- Required task: Pick out each line below that contains the word "Purchase". Capitalization must match.

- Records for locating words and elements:
┄┄┄┄┄┄┄┄┄┄┄┄┄┄┄┄┄┄┄┄
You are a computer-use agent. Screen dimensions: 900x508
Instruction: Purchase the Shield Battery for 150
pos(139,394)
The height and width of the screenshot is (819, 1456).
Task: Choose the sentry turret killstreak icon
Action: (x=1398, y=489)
┄┄┄┄┄┄┄┄┄┄┄┄┄┄┄┄┄┄┄┄
- Solution to the exercise:
Instruction: Purchase the Shield Battery for 150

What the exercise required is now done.